### What to work on
Copy out the part of the records that starts with the line containing "1912x1306 pixels. Task: Select" and ends with the line containing "[x=1340, y=42]", keeping every line unchanged.

>> begin

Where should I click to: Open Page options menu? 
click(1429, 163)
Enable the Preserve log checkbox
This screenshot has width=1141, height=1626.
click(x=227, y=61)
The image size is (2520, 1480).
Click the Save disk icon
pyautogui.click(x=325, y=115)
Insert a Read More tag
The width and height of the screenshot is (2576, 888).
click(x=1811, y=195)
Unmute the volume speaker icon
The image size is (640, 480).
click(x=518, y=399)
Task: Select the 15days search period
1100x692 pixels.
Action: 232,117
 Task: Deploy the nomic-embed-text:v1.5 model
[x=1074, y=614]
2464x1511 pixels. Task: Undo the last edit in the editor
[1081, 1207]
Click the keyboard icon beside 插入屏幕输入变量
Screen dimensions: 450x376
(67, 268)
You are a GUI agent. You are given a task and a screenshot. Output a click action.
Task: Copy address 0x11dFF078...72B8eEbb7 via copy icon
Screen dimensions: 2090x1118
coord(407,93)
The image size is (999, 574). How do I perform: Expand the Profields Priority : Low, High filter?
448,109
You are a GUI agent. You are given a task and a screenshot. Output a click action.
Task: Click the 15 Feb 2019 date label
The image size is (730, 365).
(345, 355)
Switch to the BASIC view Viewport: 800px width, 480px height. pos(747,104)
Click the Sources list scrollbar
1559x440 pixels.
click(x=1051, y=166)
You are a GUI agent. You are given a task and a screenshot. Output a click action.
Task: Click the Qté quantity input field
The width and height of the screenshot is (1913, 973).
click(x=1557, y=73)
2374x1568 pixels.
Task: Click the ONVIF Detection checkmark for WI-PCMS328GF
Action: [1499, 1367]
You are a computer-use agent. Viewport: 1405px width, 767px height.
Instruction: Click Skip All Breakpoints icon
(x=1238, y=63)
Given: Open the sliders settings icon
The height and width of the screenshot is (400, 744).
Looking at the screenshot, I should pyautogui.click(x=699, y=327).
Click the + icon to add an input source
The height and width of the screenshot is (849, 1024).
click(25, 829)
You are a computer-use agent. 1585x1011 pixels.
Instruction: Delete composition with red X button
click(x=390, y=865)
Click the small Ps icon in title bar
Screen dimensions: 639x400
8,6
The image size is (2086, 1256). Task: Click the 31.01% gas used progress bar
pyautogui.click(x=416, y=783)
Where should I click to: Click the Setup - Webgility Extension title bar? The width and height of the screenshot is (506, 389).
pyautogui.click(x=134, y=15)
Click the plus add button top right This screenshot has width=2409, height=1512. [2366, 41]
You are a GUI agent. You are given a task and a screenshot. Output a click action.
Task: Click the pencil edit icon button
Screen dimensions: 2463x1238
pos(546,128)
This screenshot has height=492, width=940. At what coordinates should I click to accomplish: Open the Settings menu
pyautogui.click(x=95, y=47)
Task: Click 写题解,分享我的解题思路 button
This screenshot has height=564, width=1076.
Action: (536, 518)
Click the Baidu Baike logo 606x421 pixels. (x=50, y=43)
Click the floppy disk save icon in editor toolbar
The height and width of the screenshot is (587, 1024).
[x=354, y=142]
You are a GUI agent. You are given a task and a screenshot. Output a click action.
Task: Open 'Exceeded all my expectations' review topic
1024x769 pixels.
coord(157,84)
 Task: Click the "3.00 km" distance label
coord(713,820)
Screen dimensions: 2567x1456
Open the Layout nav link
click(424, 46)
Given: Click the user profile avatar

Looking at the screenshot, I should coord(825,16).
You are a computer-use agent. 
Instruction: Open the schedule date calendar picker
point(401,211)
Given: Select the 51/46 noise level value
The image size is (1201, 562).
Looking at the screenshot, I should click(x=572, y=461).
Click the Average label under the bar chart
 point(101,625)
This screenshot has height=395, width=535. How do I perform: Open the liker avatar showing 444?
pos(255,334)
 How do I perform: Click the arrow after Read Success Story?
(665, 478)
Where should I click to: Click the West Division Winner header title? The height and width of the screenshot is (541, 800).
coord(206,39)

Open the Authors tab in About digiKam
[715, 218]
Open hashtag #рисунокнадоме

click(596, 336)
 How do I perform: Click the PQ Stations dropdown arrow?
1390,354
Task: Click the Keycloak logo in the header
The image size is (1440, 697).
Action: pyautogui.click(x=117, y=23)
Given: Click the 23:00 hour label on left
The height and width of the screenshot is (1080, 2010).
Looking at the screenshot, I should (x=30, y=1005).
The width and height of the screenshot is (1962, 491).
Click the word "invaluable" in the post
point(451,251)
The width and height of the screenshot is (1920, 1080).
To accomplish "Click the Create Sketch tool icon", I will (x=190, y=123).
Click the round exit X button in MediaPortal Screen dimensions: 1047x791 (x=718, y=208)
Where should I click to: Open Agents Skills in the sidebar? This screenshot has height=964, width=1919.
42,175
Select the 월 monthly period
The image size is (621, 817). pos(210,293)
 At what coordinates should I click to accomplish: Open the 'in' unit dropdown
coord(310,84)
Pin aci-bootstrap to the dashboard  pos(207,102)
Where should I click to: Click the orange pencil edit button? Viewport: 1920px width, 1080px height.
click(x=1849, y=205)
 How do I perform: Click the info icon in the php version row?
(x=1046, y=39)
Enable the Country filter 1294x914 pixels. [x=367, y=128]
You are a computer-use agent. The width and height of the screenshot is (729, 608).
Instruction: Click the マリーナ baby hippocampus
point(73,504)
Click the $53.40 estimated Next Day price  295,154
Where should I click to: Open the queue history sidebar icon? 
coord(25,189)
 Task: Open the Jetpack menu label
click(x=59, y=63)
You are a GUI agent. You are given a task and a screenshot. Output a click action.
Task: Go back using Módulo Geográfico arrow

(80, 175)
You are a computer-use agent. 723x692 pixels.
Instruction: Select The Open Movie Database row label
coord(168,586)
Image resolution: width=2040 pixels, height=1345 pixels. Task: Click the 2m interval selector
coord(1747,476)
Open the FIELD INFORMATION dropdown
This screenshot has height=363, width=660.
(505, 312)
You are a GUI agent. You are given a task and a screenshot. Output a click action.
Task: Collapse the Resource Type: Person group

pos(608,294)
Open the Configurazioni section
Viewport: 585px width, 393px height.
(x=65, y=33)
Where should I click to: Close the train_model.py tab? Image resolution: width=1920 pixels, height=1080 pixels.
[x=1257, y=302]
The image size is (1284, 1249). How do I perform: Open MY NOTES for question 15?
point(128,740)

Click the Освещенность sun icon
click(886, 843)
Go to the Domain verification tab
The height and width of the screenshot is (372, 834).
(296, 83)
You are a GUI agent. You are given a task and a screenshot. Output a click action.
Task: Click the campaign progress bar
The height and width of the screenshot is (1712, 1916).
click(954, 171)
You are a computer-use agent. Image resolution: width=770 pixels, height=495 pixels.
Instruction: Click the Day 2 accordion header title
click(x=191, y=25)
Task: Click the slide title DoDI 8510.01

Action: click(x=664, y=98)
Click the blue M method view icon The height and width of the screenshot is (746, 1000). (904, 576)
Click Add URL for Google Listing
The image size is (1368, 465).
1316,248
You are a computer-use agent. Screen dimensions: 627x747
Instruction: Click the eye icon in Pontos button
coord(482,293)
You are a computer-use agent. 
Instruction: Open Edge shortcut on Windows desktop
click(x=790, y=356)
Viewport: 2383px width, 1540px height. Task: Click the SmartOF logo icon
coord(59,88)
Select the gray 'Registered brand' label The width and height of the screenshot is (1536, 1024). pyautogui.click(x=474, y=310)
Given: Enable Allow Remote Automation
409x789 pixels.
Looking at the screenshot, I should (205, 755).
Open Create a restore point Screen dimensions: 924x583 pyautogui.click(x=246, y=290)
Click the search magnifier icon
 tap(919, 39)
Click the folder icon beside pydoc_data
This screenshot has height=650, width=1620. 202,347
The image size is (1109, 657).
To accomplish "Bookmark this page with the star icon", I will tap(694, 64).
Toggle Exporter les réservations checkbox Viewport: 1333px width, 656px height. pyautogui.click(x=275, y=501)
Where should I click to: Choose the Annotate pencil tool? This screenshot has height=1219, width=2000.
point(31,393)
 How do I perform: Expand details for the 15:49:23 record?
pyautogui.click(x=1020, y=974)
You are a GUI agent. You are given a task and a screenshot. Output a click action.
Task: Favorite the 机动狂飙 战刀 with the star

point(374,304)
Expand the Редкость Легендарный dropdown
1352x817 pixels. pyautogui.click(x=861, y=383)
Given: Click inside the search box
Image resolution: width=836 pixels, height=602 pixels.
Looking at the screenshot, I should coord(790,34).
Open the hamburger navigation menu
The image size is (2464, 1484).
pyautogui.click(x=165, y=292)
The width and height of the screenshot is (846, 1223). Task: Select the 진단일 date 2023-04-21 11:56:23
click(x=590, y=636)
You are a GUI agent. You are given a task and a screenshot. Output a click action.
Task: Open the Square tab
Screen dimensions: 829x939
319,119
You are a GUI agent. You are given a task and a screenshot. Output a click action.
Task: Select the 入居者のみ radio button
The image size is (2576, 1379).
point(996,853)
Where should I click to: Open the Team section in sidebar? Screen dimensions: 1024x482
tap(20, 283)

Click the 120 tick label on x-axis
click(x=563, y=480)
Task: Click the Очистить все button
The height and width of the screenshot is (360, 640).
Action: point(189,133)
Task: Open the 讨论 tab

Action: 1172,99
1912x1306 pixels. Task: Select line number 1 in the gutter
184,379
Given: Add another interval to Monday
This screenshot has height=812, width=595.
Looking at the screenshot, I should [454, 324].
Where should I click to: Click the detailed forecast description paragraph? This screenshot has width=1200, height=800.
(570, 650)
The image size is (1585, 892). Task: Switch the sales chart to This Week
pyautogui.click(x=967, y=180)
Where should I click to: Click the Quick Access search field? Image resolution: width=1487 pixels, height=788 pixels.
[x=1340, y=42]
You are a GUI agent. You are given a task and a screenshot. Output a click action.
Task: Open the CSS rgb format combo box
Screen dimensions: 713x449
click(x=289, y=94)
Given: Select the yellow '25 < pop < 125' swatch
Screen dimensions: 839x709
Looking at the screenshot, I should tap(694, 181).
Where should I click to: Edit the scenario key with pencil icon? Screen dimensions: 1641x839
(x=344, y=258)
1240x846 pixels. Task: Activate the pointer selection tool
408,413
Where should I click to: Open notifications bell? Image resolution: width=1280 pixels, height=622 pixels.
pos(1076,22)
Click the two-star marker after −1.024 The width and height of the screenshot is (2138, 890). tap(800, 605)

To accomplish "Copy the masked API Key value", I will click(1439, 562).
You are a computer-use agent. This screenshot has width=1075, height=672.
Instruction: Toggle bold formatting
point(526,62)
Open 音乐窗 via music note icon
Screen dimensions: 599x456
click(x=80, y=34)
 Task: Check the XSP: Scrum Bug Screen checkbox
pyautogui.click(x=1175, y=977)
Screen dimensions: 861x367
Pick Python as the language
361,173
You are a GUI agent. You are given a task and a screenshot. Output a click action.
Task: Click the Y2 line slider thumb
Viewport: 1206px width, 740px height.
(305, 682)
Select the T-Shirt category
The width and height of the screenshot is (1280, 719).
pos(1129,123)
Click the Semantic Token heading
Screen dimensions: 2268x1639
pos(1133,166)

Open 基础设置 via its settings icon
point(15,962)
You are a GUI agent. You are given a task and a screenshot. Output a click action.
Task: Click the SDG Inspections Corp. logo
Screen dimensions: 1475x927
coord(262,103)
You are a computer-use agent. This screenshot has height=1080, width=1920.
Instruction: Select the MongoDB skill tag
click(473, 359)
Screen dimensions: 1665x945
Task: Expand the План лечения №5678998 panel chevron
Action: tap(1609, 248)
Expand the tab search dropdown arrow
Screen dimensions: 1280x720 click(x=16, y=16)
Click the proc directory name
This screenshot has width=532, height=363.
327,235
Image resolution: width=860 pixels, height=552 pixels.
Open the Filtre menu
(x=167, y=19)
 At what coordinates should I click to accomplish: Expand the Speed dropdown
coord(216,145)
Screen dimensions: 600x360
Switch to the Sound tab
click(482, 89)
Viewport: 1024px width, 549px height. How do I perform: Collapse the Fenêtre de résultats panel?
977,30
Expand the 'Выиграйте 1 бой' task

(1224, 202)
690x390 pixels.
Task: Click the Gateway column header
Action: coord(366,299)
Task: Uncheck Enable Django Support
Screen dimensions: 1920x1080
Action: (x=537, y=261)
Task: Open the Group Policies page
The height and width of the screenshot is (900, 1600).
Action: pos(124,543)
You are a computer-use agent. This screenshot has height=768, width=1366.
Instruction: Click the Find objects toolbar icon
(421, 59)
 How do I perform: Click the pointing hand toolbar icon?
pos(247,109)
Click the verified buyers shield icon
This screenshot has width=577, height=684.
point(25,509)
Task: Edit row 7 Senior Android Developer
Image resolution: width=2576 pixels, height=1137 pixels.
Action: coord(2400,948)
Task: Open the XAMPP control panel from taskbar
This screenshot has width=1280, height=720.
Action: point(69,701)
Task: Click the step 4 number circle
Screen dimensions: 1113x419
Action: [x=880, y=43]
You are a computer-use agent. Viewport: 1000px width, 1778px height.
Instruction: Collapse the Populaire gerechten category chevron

>> end

### Solution for this problem
1912x1306 pixels. Task: Select line number 1 in the gutter
184,379
Given: Add another interval to Monday
This screenshot has height=812, width=595.
Looking at the screenshot, I should [454, 324].
Where should I click to: Click the detailed forecast description paragraph? This screenshot has width=1200, height=800.
(570, 650)
The image size is (1585, 892). Task: Switch the sales chart to This Week
pyautogui.click(x=967, y=180)
Where should I click to: Click the Quick Access search field? Image resolution: width=1487 pixels, height=788 pixels.
[x=1340, y=42]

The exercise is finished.